Notice what happens in the code when the rule status is INACTIVE. This would remove the rule from the broadcast state, which would then no longer consider the rule to be used. Similarly, handling the broadcast of a rule that is ACTIVE would add or replace the rule within the broadcast state. This is allowing us to dynamically make changes, adding and removing rules as necessary.

Evaluating rules

Rules can be evaluated in a variety of ways. Although it’s not a requirement, our rules were created in a Java Expression Language (JEXL) compatible format. This allows us to evaluate rules by providing a JEXL expression along with the appropriate context (the necessary transactions to reevaluate the rule or key-value pairs), and simply calling the evaluate method:

JexlExpression expression = jexl.createExpression(rule.getRuleExpression());
Boolean isAlertTriggered = (Boolean) expression.evaluate(context);

A powerful feature of JEXL is that not only can it support simple expressions (such as those including comparison and arithmetic), it also has support for user-defined functions. JEXL allows you to call any method on a Java object using the same syntax. If there is a POJO with the name SENSOR_cebb1baf_2df0_4267_b489_28be562fccea that has the method hasNotChanged, you would call that method using the expression. You can find more of these user-defined functions that we used within our SensorMapState class.

Let’s look at an example of how this would work, using a rule expression exists that reads as follows:

"SENSOR_cebb1baf_2df0_4267_b489_28be562fccea.hasNotChanged(5)"

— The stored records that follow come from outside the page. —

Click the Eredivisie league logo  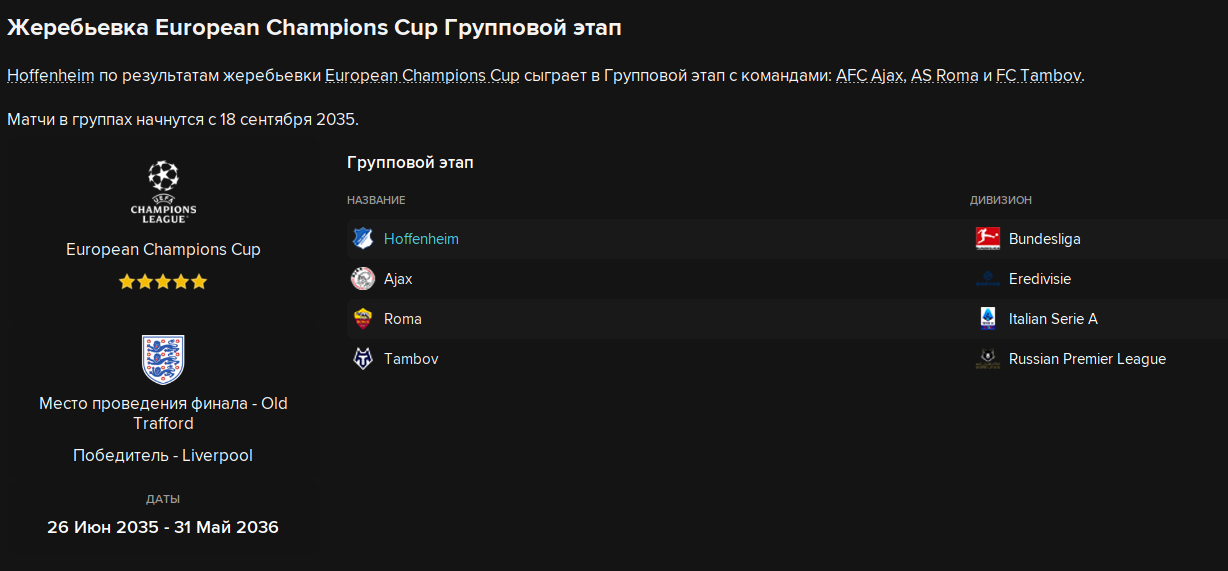point(988,279)
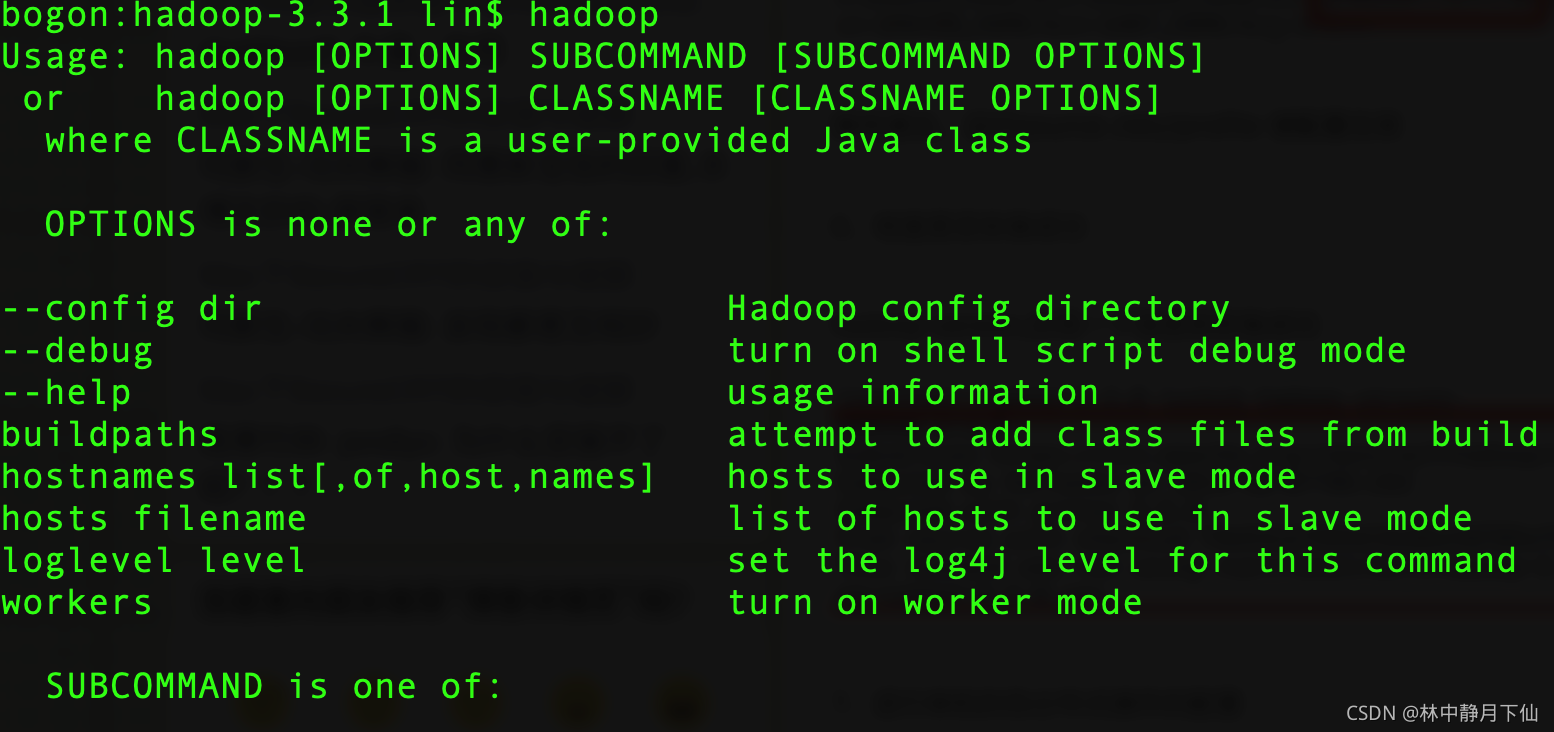Click the 'workers' option text

77,603
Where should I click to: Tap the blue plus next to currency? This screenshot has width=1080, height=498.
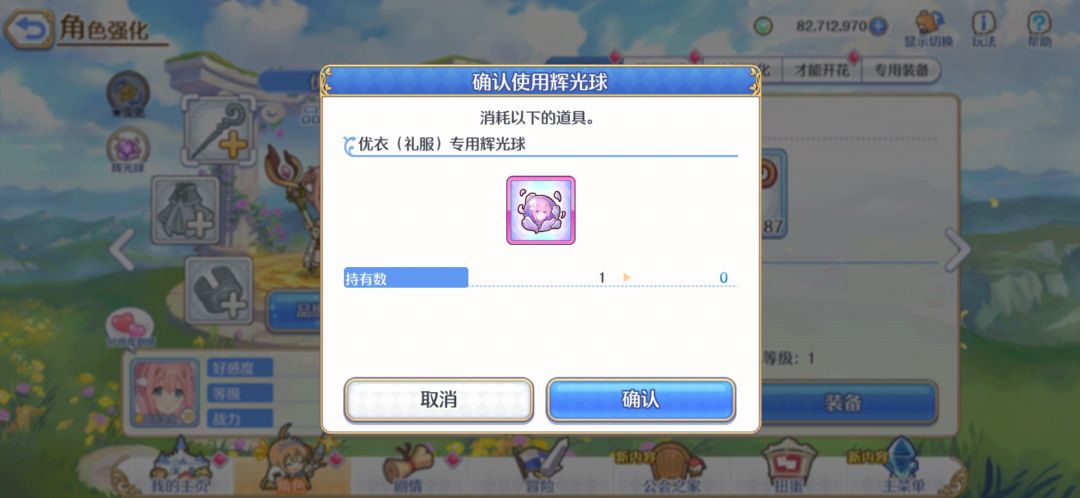[878, 27]
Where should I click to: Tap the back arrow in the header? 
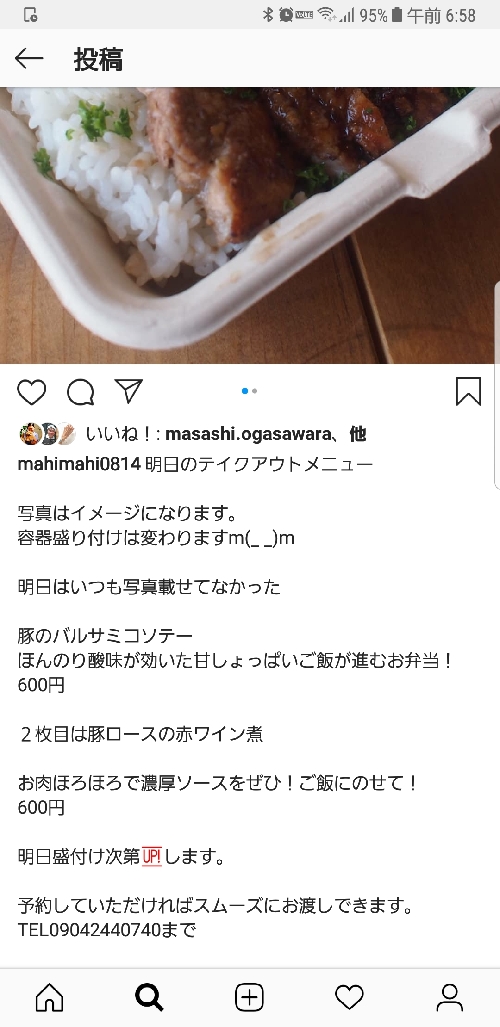click(29, 59)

This rule, evaluated by JEXL, would be equivalent to a sensor that hasn’t changed in 5 minutes

The corresponding user-defined function (part of SensorMapState) that is exposed to JEXL (using the context) is as follows:

public Boolean hasNotChanged(Integer time) {
    Long minutesSinceChange = getMinutesSinceChange();
    log.debug("Time: " + time + " | Minutes since change: " + minutesSinceChange);
    return minutesSinceChange >  time;
}

Relevant data, like that below, would go into the context window, which would then be used to evaluate the rule.

{
    "id": "SENSOR_cebb1baf_2df0_4267_b489_28be562fccea",
    "measureValue": 10,
    "eventTimestamp": 1721666423000
}

In this case, the result (or value of isAlertTriggered) is TRUE.

Creating sinks

Much like how we previously created sources, we also can create sinks. These sinks will be used as the end to our stream processing where our analyzed and evaluated results will get emitted for future use. Like our source, our sink is also a Kinesis data stream, where a downstream Lambda consumer will iterate the records and process them to take the appropriate action. There are many applications of downstream processing; for example, we can persist this evaluation result, create a push notification, or update a rule dashboard.

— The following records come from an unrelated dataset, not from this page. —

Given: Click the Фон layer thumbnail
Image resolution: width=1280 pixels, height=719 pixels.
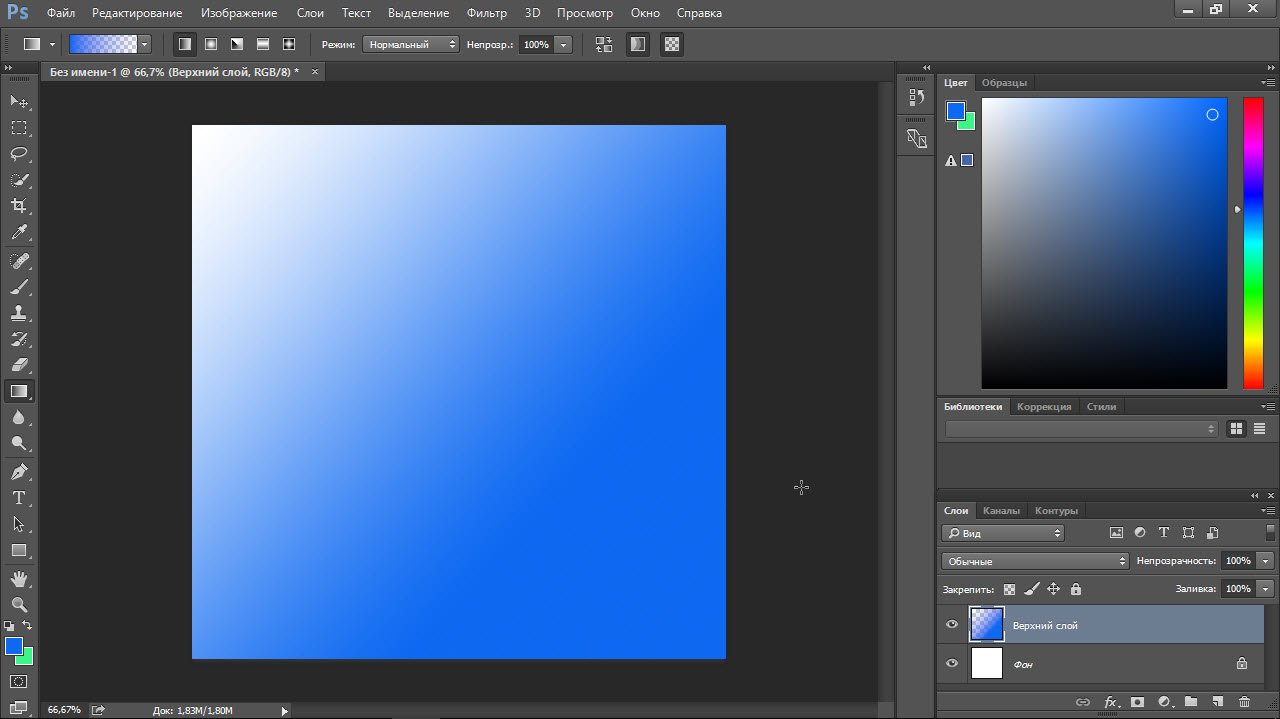Looking at the screenshot, I should (x=987, y=663).
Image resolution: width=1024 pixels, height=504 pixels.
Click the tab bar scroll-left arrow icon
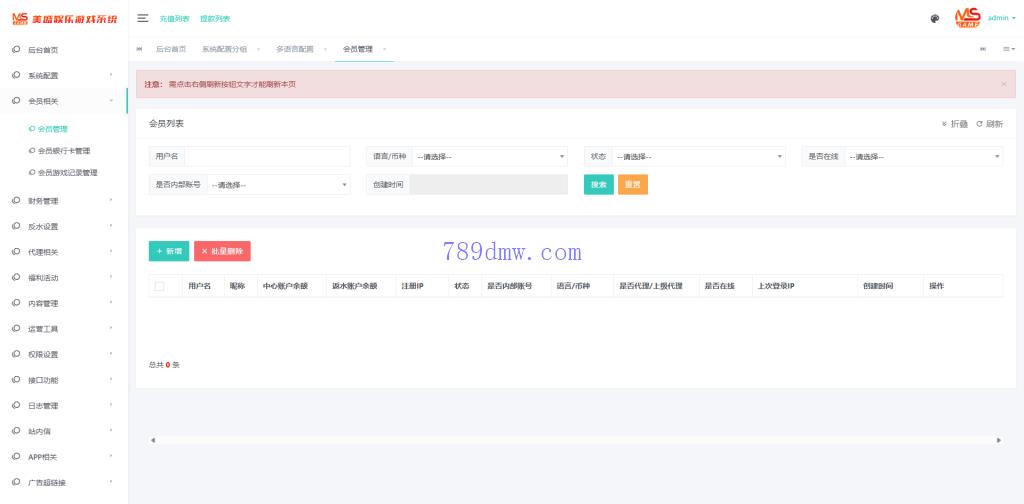coord(139,49)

Based on the previous evaluation, we have the following logic within the process function itself:

if (isAlertTriggered) {
    alert = new Alert(rule.getEquipmentName(), rule.getName(), rule.getId(), AlertStatus.START,
            triggeringEvents, currentEvalTime);
    log.info("Pushing {} alert for {}", AlertStatus.START, rule.getName());
}
out.collect(alert);

When the process function emits the alert, the alert response is sent to the sink, which then can be read and used downstream in the architecture:

alerts.flatMap(new JsonSerializer<>(Alert.class))
    .name("Alerts Deserialization").sinkTo(createAlertSink(sinkProperties))
    .uid("alerts-json-sink")
    .name("Alerts JSON Sink");

At this point, we can then process it. We have a Lambda function logging the records where we can see the following:

{
   "equipmentName":"THERMOSTAT_1",
   "ruleName":"RuleTest2",
   "ruleId":"cda160c0-c790-47da-bd65-4abae838af3b",
   "status":"START",
   "triggeringEvents":[
      {
         "equipment":{
            "id":"THERMOSTAT_1",
         },
         "id":"SENSOR_cebb1baf_2df0_4267_b489_28be562fccea",
         "measureValue":20.0,
         "eventTimestamp":1721672715000,
         "ingestionTimestamp":1721741792958
      }
   ],
   "timestamp":1721741792790
}

Although simplified in this example, these code snippets form the basis for taking the evaluation results and sending them elsewhere.

Conclusion

In this post, we demonstrated how to implement a dynamic rules engine using Managed Service for Apache Flink with both the rules and input data streamed through Kinesis Data Streams. You can learn more about it with the e-learning that we have available.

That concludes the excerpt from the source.